→ PROVIDED INFORMATION:
— start —

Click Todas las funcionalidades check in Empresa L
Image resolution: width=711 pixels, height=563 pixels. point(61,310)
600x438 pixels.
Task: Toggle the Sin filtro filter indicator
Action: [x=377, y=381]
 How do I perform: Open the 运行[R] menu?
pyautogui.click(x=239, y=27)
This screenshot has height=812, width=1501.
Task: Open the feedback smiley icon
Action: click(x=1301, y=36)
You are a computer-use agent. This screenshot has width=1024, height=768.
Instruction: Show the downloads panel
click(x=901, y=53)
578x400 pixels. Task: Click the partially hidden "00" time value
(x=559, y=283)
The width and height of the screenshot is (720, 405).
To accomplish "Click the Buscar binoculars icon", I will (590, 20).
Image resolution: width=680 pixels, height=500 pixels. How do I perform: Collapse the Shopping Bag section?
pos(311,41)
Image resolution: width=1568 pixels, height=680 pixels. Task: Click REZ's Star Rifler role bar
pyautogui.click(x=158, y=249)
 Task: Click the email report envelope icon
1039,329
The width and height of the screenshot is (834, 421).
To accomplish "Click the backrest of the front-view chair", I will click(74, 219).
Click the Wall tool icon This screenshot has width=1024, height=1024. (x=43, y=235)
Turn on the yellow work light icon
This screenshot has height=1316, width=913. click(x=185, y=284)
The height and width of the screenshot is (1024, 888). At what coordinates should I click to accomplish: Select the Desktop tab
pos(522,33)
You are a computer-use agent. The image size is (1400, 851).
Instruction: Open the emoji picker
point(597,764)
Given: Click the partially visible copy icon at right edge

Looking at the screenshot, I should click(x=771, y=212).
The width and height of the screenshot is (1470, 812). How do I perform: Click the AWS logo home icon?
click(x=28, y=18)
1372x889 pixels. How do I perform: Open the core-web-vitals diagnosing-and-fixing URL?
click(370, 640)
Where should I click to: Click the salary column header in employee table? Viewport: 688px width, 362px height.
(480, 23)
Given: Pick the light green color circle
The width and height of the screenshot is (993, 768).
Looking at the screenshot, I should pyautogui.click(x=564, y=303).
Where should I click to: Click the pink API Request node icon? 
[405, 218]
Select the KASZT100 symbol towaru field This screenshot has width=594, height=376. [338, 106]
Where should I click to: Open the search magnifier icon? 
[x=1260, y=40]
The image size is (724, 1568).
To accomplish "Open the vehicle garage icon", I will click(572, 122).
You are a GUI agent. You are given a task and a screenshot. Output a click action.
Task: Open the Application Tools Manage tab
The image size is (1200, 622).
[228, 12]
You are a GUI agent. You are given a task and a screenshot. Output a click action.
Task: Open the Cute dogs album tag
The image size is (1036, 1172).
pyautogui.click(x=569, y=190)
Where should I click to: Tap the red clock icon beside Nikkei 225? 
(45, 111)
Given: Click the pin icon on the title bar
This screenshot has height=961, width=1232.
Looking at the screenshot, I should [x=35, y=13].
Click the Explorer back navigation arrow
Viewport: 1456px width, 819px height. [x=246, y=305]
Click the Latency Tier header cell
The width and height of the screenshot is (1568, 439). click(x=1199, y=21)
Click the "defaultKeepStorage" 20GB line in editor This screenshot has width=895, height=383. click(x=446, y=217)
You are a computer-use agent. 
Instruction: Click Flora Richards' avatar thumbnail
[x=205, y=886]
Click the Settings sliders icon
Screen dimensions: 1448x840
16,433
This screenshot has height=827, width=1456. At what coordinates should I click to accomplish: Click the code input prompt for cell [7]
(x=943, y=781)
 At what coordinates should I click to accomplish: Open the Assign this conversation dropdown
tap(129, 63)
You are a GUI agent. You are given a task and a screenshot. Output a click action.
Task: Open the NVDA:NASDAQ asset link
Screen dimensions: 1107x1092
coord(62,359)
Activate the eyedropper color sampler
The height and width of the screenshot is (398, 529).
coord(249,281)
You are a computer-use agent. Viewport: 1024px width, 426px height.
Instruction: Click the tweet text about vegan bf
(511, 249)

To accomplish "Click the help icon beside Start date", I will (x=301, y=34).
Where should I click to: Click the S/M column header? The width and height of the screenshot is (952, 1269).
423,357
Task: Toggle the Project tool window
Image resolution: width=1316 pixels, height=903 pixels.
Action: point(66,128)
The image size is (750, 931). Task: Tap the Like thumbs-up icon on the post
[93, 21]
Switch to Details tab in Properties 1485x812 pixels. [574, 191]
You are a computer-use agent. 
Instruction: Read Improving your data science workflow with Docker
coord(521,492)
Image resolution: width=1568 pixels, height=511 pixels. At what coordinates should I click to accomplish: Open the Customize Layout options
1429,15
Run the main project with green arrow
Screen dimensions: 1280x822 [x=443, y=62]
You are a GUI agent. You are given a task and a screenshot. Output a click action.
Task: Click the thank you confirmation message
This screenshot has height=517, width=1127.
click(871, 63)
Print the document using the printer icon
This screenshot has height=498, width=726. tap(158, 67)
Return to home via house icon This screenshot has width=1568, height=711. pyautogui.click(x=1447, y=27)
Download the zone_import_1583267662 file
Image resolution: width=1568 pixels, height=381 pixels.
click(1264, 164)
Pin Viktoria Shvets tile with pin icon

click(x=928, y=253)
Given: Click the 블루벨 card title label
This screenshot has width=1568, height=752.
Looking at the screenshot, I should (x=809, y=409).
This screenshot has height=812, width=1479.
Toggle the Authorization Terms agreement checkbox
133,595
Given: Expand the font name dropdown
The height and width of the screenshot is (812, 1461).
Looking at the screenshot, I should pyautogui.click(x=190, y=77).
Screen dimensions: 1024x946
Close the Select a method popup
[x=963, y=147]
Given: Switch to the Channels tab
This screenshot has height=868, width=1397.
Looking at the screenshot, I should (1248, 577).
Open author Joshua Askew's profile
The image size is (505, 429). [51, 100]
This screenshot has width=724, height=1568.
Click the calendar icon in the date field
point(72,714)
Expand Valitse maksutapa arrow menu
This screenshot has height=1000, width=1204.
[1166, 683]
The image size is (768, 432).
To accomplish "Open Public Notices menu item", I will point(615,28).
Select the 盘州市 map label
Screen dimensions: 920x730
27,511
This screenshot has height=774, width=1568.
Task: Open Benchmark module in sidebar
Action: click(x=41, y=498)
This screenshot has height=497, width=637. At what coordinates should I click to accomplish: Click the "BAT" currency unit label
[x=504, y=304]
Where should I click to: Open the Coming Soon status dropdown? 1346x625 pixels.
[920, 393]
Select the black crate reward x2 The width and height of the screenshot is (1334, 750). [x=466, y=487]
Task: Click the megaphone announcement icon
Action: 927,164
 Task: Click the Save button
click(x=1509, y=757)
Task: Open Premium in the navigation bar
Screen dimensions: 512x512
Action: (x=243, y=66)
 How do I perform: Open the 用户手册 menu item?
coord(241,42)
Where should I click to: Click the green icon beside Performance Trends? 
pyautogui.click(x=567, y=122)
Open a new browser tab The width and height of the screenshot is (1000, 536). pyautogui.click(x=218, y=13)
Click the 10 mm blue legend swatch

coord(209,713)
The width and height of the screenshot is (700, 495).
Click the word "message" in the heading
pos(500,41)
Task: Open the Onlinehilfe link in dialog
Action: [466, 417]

— end —

Return all of the items above word for word, with no changes.

Click Todas las funcionalidades check in Empresa L
Image resolution: width=711 pixels, height=563 pixels. point(61,310)
600x438 pixels.
Task: Toggle the Sin filtro filter indicator
Action: [x=377, y=381]
 How do I perform: Open the 运行[R] menu?
pyautogui.click(x=239, y=27)
This screenshot has height=812, width=1501.
Task: Open the feedback smiley icon
Action: click(x=1301, y=36)
You are a computer-use agent. This screenshot has width=1024, height=768.
Instruction: Show the downloads panel
click(x=901, y=53)
578x400 pixels. Task: Click the partially hidden "00" time value
(x=559, y=283)
The width and height of the screenshot is (720, 405).
To accomplish "Click the Buscar binoculars icon", I will (590, 20).
Image resolution: width=680 pixels, height=500 pixels. How do I perform: Collapse the Shopping Bag section?
pos(311,41)
Image resolution: width=1568 pixels, height=680 pixels. Task: Click REZ's Star Rifler role bar
pyautogui.click(x=158, y=249)
 Task: Click the email report envelope icon
1039,329
The width and height of the screenshot is (834, 421).
To accomplish "Click the backrest of the front-view chair", I will click(74, 219).
Click the Wall tool icon This screenshot has width=1024, height=1024. (x=43, y=235)
Turn on the yellow work light icon
This screenshot has height=1316, width=913. click(x=185, y=284)
The height and width of the screenshot is (1024, 888). At what coordinates should I click to accomplish: Select the Desktop tab
pos(522,33)
You are a computer-use agent. The image size is (1400, 851).
Instruction: Open the emoji picker
point(597,764)
Given: Click the partially visible copy icon at right edge

Looking at the screenshot, I should click(x=771, y=212).
The width and height of the screenshot is (1470, 812). How do I perform: Click the AWS logo home icon?
click(x=28, y=18)
1372x889 pixels. How do I perform: Open the core-web-vitals diagnosing-and-fixing URL?
click(370, 640)
Where should I click to: Click the salary column header in employee table? Viewport: 688px width, 362px height.
(480, 23)
Given: Pick the light green color circle
The width and height of the screenshot is (993, 768).
Looking at the screenshot, I should pyautogui.click(x=564, y=303).
Where should I click to: Click the pink API Request node icon? 
[405, 218]
Select the KASZT100 symbol towaru field This screenshot has width=594, height=376. [338, 106]
Where should I click to: Open the search magnifier icon? 
[x=1260, y=40]
The image size is (724, 1568).
To accomplish "Open the vehicle garage icon", I will click(572, 122).
You are a GUI agent. You are given a task and a screenshot. Output a click action.
Task: Open the Application Tools Manage tab
The image size is (1200, 622).
[228, 12]
You are a GUI agent. You are given a task and a screenshot. Output a click action.
Task: Open the Cute dogs album tag
The image size is (1036, 1172).
pyautogui.click(x=569, y=190)
Where should I click to: Tap the red clock icon beside Nikkei 225? 
(45, 111)
Given: Click the pin icon on the title bar
This screenshot has height=961, width=1232.
Looking at the screenshot, I should [x=35, y=13].
Click the Explorer back navigation arrow
Viewport: 1456px width, 819px height. [x=246, y=305]
Click the Latency Tier header cell
The width and height of the screenshot is (1568, 439). click(x=1199, y=21)
Click the "defaultKeepStorage" 20GB line in editor This screenshot has width=895, height=383. click(x=446, y=217)
You are a computer-use agent. 
Instruction: Click Flora Richards' avatar thumbnail
[x=205, y=886]
Click the Settings sliders icon
Screen dimensions: 1448x840
16,433
This screenshot has height=827, width=1456. At what coordinates should I click to accomplish: Click the code input prompt for cell [7]
(x=943, y=781)
 At what coordinates should I click to accomplish: Open the Assign this conversation dropdown
tap(129, 63)
You are a GUI agent. You are given a task and a screenshot. Output a click action.
Task: Open the NVDA:NASDAQ asset link
Screen dimensions: 1107x1092
coord(62,359)
Activate the eyedropper color sampler
The height and width of the screenshot is (398, 529).
coord(249,281)
You are a computer-use agent. Viewport: 1024px width, 426px height.
Instruction: Click the tweet text about vegan bf
(511, 249)

To accomplish "Click the help icon beside Start date", I will (x=301, y=34).
Where should I click to: Click the S/M column header? The width and height of the screenshot is (952, 1269).
423,357
Task: Toggle the Project tool window
Image resolution: width=1316 pixels, height=903 pixels.
Action: point(66,128)
The image size is (750, 931). Task: Tap the Like thumbs-up icon on the post
[93, 21]
Switch to Details tab in Properties 1485x812 pixels. [574, 191]
You are a computer-use agent. 
Instruction: Read Improving your data science workflow with Docker
coord(521,492)
Image resolution: width=1568 pixels, height=511 pixels. At what coordinates should I click to accomplish: Open the Customize Layout options
1429,15
Run the main project with green arrow
Screen dimensions: 1280x822 [x=443, y=62]
You are a GUI agent. You are given a task and a screenshot. Output a click action.
Task: Click the thank you confirmation message
This screenshot has height=517, width=1127.
click(871, 63)
Print the document using the printer icon
This screenshot has height=498, width=726. tap(158, 67)
Return to home via house icon This screenshot has width=1568, height=711. pyautogui.click(x=1447, y=27)
Download the zone_import_1583267662 file
Image resolution: width=1568 pixels, height=381 pixels.
click(1264, 164)
Pin Viktoria Shvets tile with pin icon

click(x=928, y=253)
Given: Click the 블루벨 card title label
This screenshot has width=1568, height=752.
Looking at the screenshot, I should (x=809, y=409).
This screenshot has height=812, width=1479.
Toggle the Authorization Terms agreement checkbox
133,595
Given: Expand the font name dropdown
The height and width of the screenshot is (812, 1461).
Looking at the screenshot, I should pyautogui.click(x=190, y=77).
Screen dimensions: 1024x946
Close the Select a method popup
[x=963, y=147]
Given: Switch to the Channels tab
This screenshot has height=868, width=1397.
Looking at the screenshot, I should (1248, 577).
Open author Joshua Askew's profile
The image size is (505, 429). [51, 100]
This screenshot has width=724, height=1568.
Click the calendar icon in the date field
point(72,714)
Expand Valitse maksutapa arrow menu
This screenshot has height=1000, width=1204.
[1166, 683]
The image size is (768, 432).
To accomplish "Open Public Notices menu item", I will point(615,28).
Select the 盘州市 map label
Screen dimensions: 920x730
27,511
This screenshot has height=774, width=1568.
Task: Open Benchmark module in sidebar
Action: click(x=41, y=498)
This screenshot has height=497, width=637. At what coordinates should I click to accomplish: Click the "BAT" currency unit label
[x=504, y=304]
Where should I click to: Open the Coming Soon status dropdown? 1346x625 pixels.
[920, 393]
Select the black crate reward x2 The width and height of the screenshot is (1334, 750). [x=466, y=487]
Task: Click the megaphone announcement icon
Action: 927,164
 Task: Click the Save button
click(x=1509, y=757)
Task: Open Premium in the navigation bar
Screen dimensions: 512x512
Action: (x=243, y=66)
 How do I perform: Open the 用户手册 menu item?
coord(241,42)
Where should I click to: Click the green icon beside Performance Trends? 
pyautogui.click(x=567, y=122)
Open a new browser tab The width and height of the screenshot is (1000, 536). pyautogui.click(x=218, y=13)
Click the 10 mm blue legend swatch

coord(209,713)
The width and height of the screenshot is (700, 495).
Click the word "message" in the heading
pos(500,41)
Task: Open the Onlinehilfe link in dialog
Action: [466, 417]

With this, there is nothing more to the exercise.